Born in Bunkyō, Tokyo, Miyazaki began his animation career in 1963, when he joined Toei Animation. From there, Miyazaki worked as an in-between artist for Gulliver’s Travels Beyond the Moon, where he pitched ideas that eventually became the movie’s ending. He continued to work in various roles in the animation industry until he directed his first feature film, Lupin III: The Castle of Cagliostro, released in 1979. After the success of his next film, Nausicaä of the Valley of the Wind (1984), he co-founded Studio Ghibli, where he continued to produce many feature films. While Miyazaki’s films have long enjoyed both commercial and critical success in Japan, he remained largely unknown to the West until Miramax Films released Princess Mononoke (1997). Princess Mononoke was briefly the highest-grossing film in Japan until it was eclipsed by another 1997 film, Titanic, and it became the first animated film to win Picture of the Year at the Japanese Academy Awards. Miyazaki’s next film, Spirited Away (2001), topped Titanic’s sales at the Japanese box office, won Picture of the Year at the Japanese Academy Awards, and was the first anime film to win an American Academy Award.
Miyazaki’s films often contain recurrent themes, like humanity’s relationship with nature and technology, and the difficulty of maintaining a pacifist ethic. The protagonists of his films are often strong, independent girls or young women. While two of his films, The Castle of Cagliostro and Castle in the Sky, involve traditional villains, his other films like Nausicaä and Princess Mononoke present morally ambiguous antagonists with redeeming qualities. He co-wrote films The Secret World of Arrietty, released in July 2010 in Japan and February 2012 in the United States; and From Up on Poppy Hill released in July 2011 in Japan and March 2013 in the United States. Miyazaki’s newest film The Wind Rises was released on July 20, 2013 and screened internationally in February 2014. The film would go on to earn him his third American Academy Award nomination and first Golden Globe Award nomination. Miyazaki announced on September 1, 2013 that The Wind Rises would be his final feature-length movie. In November 2014, Miyazaki was awarded an Honorary Academy Award for his impact on animation and cinema. He is the second Japanese filmmaker to win this award, after Akira Kurosawa in 1990. In 2002, American film critic Roger Ebert suggested that Miyazaki may be the best animation filmmaker in history, praising the depth and artistry of his films.
1972 – United States President Richard Nixon orders the development of a Space Shuttle program.
In 1969, President Richard Nixon decided to support proceeding with Space Shuttle development. A series of development programs and analysis refined the basic design, prior to full development and testing. In August 1973, the X-24B proved that an unpowered spaceplane could re-enter Earth’s atmosphere for a horizontal landing.
2005 – Eris, the largest known dwarf planet in the Solar System, is discovered by the team of Michael E. Brown, Chad Trujillo, and David L. Rabinowitz using images originally taken on October 21, 2003, at the Palomar Observatory.

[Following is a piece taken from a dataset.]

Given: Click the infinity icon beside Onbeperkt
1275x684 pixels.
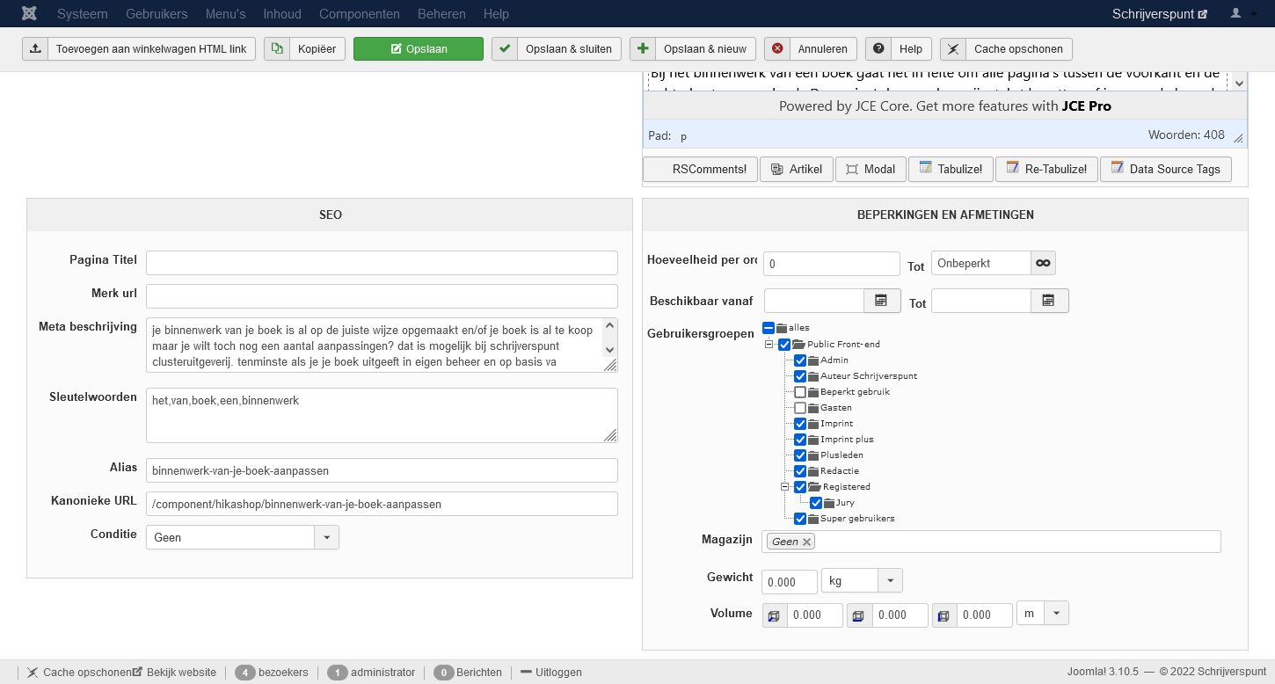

Eris was discovered by the team of Mike Brown, Chad Trujillo, and David Rabinowitz on January 5, 2005, from images taken on October 21, 2003. The discovery was announced on July 29, 2005, the same day as Makemake and two days after Haumea, due in part to events that would later lead to controversy about Haumea. The search team had been systematically scanning for large outer Solar System bodies for several years, and had been involved in the discovery of several other large TNOs, including 50000 Quaoar, 90482 Orcus, and 90377 Sedna.